In this notebook, you'll see how to connect to a Postgres database using the sqlalchemy library.

For this notebook, you'll need both the `sqlalchemy` and `psycopg2` libraries installed.

In [87]:
#!pip install psycopg2-binary

In [89]:
#!pip install psycopg2

In [91]:
from sqlalchemy import create_engine, text



First, we need to create a connection string. The format is

 ```<dialect(+driver)>://<username>:<password>@<hostname>:<port>/<database>```

To connect to the Lahman baseball database, you can use the following connection string.

In [94]:
database_name = 'prescribers'    # Fill this in with your prescribers database name

connection_string = f"postgresql://postgres:postgres@localhost:5432/{database_name}"

Now, we need to create an engine and use it to connect.

In [97]:
engine = create_engine(connection_string)

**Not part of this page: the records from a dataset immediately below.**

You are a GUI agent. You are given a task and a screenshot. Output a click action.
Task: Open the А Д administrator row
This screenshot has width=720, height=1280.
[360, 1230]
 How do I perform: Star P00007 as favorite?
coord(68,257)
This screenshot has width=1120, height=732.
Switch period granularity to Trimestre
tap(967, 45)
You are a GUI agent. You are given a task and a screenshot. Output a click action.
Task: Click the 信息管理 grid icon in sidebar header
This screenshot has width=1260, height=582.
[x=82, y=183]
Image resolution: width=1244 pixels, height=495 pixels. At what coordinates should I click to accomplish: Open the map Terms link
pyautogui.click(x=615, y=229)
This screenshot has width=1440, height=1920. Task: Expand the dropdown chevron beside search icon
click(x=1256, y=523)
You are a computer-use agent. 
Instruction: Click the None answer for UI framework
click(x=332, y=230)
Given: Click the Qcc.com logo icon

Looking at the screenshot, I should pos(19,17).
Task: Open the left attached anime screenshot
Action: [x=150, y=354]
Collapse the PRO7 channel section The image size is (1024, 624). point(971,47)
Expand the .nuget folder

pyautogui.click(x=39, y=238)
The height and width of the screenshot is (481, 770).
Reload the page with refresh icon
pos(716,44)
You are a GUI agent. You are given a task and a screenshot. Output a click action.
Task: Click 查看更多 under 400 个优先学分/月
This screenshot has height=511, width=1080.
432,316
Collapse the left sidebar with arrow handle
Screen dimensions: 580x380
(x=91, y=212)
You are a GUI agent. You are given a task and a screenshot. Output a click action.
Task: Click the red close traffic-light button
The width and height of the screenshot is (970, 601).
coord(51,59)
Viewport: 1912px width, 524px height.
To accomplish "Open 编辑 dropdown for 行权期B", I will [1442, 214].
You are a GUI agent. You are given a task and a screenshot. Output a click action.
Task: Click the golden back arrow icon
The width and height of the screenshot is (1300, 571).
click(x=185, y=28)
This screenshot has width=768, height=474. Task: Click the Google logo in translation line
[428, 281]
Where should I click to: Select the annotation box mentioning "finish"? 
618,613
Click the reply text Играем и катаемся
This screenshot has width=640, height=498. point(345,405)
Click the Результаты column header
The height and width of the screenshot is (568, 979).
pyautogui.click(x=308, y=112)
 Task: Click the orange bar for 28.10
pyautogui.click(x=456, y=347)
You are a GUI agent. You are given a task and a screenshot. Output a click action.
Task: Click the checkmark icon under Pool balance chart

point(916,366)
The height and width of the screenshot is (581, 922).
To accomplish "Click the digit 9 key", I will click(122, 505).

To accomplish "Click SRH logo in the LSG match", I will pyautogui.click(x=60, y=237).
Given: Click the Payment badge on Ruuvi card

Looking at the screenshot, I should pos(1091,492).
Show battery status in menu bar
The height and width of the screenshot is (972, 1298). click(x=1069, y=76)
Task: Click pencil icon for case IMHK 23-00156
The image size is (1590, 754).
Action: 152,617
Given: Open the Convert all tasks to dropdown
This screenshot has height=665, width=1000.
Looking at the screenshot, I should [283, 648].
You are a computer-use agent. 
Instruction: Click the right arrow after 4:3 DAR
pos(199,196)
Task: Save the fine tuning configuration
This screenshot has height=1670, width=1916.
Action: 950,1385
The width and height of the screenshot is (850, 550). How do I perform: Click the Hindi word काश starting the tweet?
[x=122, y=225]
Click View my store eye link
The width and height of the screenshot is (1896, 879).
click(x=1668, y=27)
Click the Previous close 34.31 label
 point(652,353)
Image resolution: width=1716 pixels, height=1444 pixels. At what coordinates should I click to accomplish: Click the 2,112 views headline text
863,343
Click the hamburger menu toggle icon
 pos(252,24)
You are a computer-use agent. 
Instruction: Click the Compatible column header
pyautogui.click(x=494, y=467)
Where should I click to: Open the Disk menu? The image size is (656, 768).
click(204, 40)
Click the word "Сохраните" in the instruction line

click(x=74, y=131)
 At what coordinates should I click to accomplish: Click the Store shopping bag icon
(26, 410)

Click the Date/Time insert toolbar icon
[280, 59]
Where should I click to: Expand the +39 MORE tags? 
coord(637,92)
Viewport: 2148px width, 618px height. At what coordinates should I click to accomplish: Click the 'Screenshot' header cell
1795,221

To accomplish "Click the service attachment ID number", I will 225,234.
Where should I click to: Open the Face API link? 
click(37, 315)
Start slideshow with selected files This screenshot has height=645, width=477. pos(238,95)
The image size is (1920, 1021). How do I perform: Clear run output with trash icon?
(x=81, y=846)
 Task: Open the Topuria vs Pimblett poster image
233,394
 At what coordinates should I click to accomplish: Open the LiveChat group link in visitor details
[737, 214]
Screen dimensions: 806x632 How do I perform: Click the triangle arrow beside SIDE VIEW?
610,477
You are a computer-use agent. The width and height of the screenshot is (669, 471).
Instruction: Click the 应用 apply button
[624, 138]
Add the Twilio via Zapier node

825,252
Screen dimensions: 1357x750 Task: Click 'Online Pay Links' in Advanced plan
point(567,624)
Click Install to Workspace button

sqlalchemy works well with pandas to convert query results into dataframes.

In [100]:
import pandas as pd

First, let's write a meaningful query.

In [103]:
query = 'SELECT * FROM prescriber'

Now, bring it all together using the following syntax.

In [129]:
query = '''
WITH max_zips AS (
	SELECT DISTINCT zip
		, MAX(tot_ratio) as max_ratio
	FROM zip_fips
	GROUP BY zip
)
, sort_fips AS (	
	SELECT zip_fips.zip
		, zip_fips.fipscounty
		, zip_fips.tot_ratio
	FROM zip_fips
		INNER JOIN max_zips
			ON zip_fips.zip = max_zips.zip
			AND zip_fips.tot_ratio = max_zips.max_ratio
)
SELECT
    fc.county,
    SUM(p.total_claim_count) AS total_opioid_prescriptions,
    pop.population,
    (SUM(p.total_claim_count) * 1.0 / pop.population) AS prescriptions_per_capita
FROM
    prescription p
JOIN 
	prescriber pre USING(npi)
JOIN
    drug d ON p.drug_name = d.drug_name
JOIN
    sort_fips sf ON pre.nppes_provider_zip5 = sf.zip
JOIN
    fips_county fc ON sf.fipscounty = fc.fipscounty
JOIN
    population pop ON fc.fipscounty = pop.fipscounty
WHERE
    fc.state = 'TN' AND d.opioid_drug_flag = 'Y'
GROUP BY
    fc.county, pop.population
ORDER BY;
'''

            with engine.connect() as connection:
tn_county = pd.read_sql(text(query), con = connection)
tn_county.head()

IndentationError: unexpected indent (3860521109.py, line 41)

In [108]:
tn_county

NameError: name 'tn_county' is not defined

In [113]:
query = '''
SELECT 
    pr.npi
    , pr.nppes_provider_last_org_name
    , pr.nppes_provider_first_name
    , pr.specialty_description
    , SUM(p.total_claim_count) AS total_opioid_prescriptions
FROM prescriber AS pr
JOIN prescription AS p 
ON pr.npi = p.npi
JOIN drug AS d 
ON p.drug_name = d.drug_name
WHERE pr.nppes_provider_state = 'TN' AND d.opioid_drug_flag = 'Y'
GROUP BY pr.npi, pr.nppes_provider_last_org_name, pr.nppes_provider_first_name, pr.specialty_description
ORDER BY total_opioid_prescriptions DESC
LIMIT 10;
'''




with engine.connect() as connection:
opioid_prescribers_tn = pd.read_sql(text(query), con = connection)
opioid_prescribers_tn.head()

IndentationError: expected an indented block after 'with' statement on line 22 (3319296071.py, line 23)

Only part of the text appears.